El mensaje final de War Dogs podría resumirse en una paradoja inquietante: aunque las guerras destruyen, también construyen fortunas. Esta lección resuena en nuestra historia económica, donde los conflictos armados han sido tanto una fuerza devastadora como un motor de transformación industrial, tecnológica y comercial. En un mundo cada vez más globalizado, la historia de War Dogs nos recuerda que las guerras no solo se libran en los campos de batalla, sino también en oficinas, bolsas de valores y plataformas de comercio digital.

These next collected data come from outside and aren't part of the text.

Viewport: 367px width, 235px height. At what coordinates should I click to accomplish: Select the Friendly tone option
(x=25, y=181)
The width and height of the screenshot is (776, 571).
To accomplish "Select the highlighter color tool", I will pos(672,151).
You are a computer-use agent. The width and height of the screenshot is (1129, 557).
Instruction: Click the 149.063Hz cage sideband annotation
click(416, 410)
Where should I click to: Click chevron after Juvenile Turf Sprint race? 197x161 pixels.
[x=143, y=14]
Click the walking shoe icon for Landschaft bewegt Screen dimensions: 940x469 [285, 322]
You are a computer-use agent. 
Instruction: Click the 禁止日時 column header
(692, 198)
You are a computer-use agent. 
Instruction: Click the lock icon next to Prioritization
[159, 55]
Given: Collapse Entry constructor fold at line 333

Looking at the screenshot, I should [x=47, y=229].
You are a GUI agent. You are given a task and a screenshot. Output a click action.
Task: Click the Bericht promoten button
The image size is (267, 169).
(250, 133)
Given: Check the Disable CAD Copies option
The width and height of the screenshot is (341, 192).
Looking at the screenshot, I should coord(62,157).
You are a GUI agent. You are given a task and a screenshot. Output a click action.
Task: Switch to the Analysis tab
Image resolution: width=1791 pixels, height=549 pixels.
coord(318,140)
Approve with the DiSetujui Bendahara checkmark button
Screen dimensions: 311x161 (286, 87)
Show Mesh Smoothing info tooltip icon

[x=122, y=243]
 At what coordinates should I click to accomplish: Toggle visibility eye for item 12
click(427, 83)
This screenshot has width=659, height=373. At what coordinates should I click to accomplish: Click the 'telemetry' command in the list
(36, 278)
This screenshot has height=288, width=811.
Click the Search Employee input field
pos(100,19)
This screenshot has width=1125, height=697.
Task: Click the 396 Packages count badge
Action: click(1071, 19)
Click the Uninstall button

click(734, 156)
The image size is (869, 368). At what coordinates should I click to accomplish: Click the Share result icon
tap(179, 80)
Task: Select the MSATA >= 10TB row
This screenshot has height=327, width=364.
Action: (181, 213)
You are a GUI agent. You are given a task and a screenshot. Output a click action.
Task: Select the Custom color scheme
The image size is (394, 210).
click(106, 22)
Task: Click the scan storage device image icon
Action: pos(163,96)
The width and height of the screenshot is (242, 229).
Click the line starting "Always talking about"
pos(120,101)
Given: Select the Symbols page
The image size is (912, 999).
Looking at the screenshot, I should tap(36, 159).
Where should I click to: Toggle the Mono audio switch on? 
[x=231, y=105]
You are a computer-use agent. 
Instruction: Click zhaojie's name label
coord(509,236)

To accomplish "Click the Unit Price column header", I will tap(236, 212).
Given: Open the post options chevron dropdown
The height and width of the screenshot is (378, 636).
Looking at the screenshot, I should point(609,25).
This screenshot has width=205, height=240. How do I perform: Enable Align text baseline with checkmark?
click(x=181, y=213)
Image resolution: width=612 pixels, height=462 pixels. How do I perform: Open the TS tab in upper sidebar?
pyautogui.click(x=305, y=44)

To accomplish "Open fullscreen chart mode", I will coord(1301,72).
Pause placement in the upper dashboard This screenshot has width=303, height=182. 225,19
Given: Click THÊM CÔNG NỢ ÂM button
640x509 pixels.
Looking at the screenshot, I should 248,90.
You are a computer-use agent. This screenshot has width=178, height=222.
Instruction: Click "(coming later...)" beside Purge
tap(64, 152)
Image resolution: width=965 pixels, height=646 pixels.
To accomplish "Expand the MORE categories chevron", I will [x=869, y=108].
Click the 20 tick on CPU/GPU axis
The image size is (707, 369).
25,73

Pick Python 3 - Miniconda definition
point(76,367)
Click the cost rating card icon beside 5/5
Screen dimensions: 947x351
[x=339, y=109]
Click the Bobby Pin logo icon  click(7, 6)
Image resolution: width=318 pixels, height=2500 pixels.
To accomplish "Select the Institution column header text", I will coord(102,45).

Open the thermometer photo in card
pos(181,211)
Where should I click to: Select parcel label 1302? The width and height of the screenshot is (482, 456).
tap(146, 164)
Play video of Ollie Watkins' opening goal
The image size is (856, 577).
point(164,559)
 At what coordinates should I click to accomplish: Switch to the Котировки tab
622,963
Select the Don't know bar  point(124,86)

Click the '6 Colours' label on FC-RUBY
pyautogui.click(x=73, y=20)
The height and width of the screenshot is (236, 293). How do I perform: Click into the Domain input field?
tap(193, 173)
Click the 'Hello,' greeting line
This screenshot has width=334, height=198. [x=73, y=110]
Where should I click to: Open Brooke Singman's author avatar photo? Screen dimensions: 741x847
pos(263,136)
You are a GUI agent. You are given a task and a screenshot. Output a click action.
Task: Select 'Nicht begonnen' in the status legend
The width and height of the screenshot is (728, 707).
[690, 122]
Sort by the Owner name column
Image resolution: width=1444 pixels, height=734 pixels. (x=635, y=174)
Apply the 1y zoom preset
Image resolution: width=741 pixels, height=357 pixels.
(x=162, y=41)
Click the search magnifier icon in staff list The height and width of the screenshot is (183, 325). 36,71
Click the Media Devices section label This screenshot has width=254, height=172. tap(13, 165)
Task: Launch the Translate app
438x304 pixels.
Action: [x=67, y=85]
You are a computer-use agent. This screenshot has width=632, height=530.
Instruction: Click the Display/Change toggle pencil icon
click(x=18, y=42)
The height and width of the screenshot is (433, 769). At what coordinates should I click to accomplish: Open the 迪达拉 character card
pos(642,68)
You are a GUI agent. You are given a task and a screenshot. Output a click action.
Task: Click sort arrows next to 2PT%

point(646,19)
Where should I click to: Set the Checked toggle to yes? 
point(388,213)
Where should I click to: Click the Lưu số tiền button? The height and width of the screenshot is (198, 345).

Al reflexionar sobre esta compleja interacción entre guerra y economía, queda claro que la clave para un futuro más ético y sostenible pasa por abordar estas contradicciones con honestidad. Si bien el comercio de la guerra parece ser una constante histórica, también nos plantea una pregunta fundamental: ¿es posible redirigir el ingenio humano y la innovación económica hacia un modelo que priorice la paz y el bienestar colectivo por encima de los beneficios individuales? La respuesta, quizá, depende de nuestra capacidad para aprender de lecciones como las de War Dogs y los siglos de historia económica que refleja.